> [EXERCISE DETAILS] A single number is expected: the count of lines below where the word "computer" occurs.

--- EXCERPTED RECORDS Enclosed Below ---

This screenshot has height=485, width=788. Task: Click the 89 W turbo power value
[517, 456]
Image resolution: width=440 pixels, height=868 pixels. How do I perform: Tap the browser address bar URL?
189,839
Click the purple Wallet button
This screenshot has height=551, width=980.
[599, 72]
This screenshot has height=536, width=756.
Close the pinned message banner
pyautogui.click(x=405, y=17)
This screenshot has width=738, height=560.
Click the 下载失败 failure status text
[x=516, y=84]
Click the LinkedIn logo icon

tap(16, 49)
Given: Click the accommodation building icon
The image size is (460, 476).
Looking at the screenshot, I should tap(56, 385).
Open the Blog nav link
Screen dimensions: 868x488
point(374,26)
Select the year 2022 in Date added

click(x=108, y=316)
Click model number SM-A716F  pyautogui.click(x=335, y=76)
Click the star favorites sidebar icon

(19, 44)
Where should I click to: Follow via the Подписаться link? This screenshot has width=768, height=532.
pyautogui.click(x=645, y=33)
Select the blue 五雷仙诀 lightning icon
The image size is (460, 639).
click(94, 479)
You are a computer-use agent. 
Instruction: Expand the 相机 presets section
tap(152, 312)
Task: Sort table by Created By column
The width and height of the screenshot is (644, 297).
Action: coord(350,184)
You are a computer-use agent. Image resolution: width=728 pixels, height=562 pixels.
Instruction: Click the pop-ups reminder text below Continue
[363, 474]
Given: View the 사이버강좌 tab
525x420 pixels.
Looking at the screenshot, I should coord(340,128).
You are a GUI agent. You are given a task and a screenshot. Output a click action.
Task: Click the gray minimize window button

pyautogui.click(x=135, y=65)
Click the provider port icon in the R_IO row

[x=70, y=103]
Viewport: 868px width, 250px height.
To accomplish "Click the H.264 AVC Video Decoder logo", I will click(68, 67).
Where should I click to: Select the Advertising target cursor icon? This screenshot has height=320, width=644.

--- End of Enclosed EXCERPTED RECORDS ---

> [RESPONSE TO THIS EXERCISE] 2